| POR HACER |
**a)** Enumera los tres pasos que el texto sobre la imagen de Dios anuncia para explorar su tema, en el orden en que aparecen.
**b)** Reescribe todo el fragmento del texto sobre la imagen de Dios que va desde "Sin embargo, la" hasta "ético comúnmente compartido?", y sustituye "vecinos" por "prójimos".

| TEXTO DE LECTURA |
Sin embargo, la Biblia nos enseña que Dios ha creado a todos los seres humanos a Su imagen, lo que significa que compartimos este vínculo dado por Dios. Uno de los elementos característicos de llevar la imagen de Dios es que Él ha inscrito Su ley moral en el corazón de todos los seres humanos; en última instancia, todos compartimos la misma moral y ética dadas por Dios, aunque las personas no regeneradas las supriman. Podemos explorar esta verdad examinando, en primer lugar, lo que la Biblia tiene que decir sobre el ser portadores de la imagen. En segundo lugar, reflexionaremos sobre la teología de nuestra norma ética comúnmente compartida. Y en tercer lugar, pensaremos en las implicancias de lo que significa tener la ley de Dios inscrita en nuestros corazones. ¿Podemos interactuar con nuestros vecinos sobre la base de este conocimiento ético comúnmente compartido?

| MATERIAL PROPORCIONADO |
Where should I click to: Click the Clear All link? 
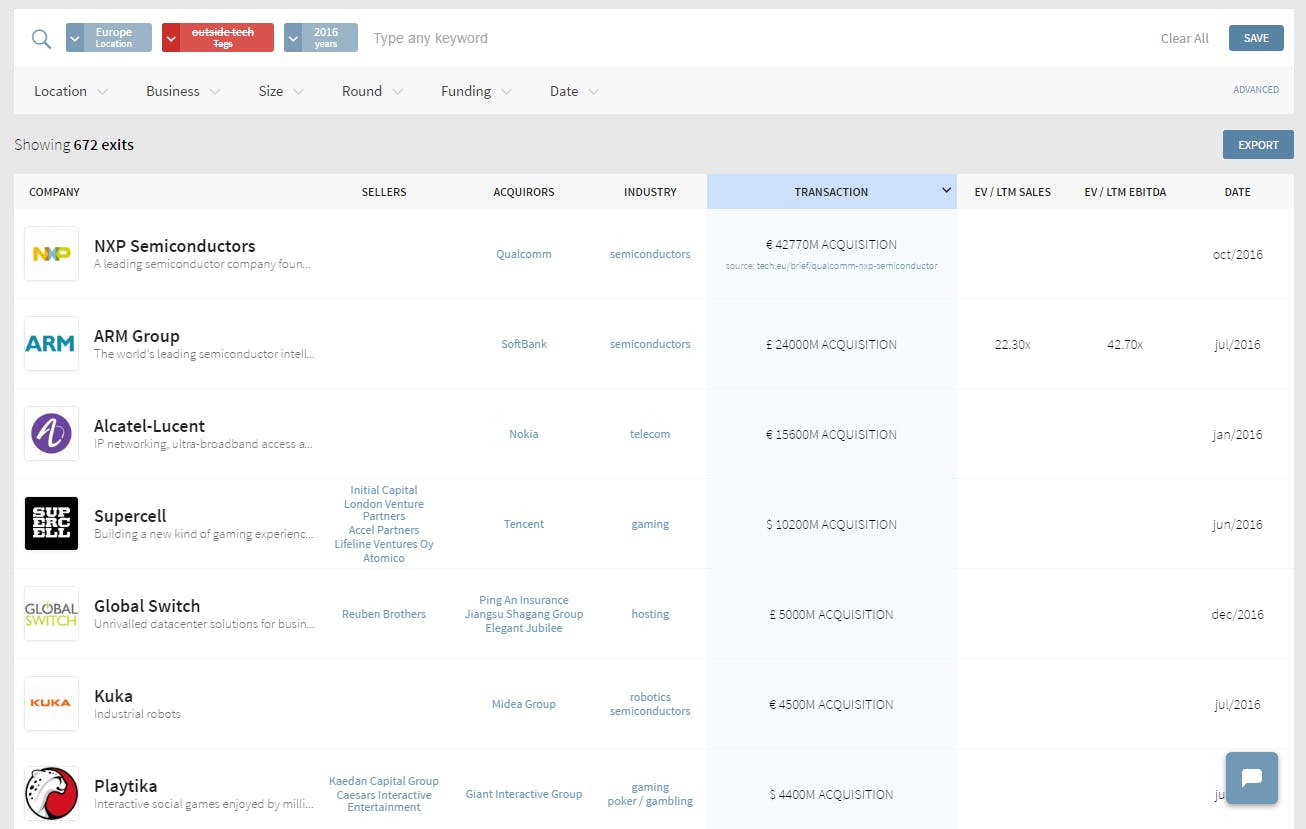coord(1184,39)
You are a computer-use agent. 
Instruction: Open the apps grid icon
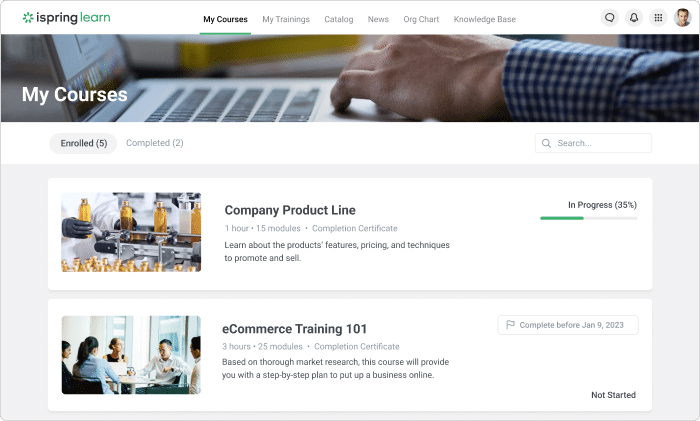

| LAS RESPUESTAS |
**a)**
1. Examinar lo que la Biblia tiene que decir sobre el ser portadores de la imagen.
2. Reflexionar sobre la teología de nuestra norma ética comúnmente compartida.
3. Pensar en las implicancias de lo que significa tener la ley de Dios inscrita en nuestros corazones.

**b)**
Sin embargo, la Biblia nos enseña que Dios ha creado a todos los seres humanos a Su imagen, lo que significa que compartimos este vínculo dado por Dios. Uno de los elementos característicos de llevar la imagen de Dios es que Él ha inscrito Su ley moral en el corazón de todos los seres humanos; en última instancia, todos compartimos la misma moral y ética dadas por Dios, aunque las personas no regeneradas las supriman. Podemos explorar esta verdad examinando, en primer lugar, lo que la Biblia tiene que decir sobre el ser portadores de la imagen. En segundo lugar, reflexionaremos sobre la teología de nuestra norma ética comúnmente compartida. Y en tercer lugar, pensaremos en las implicancias de lo que significa tener la ley de Dios inscrita en nuestros corazones. ¿Podemos interactuar con nuestros prójimos sobre la base de este conocimiento ético comúnmente compartido?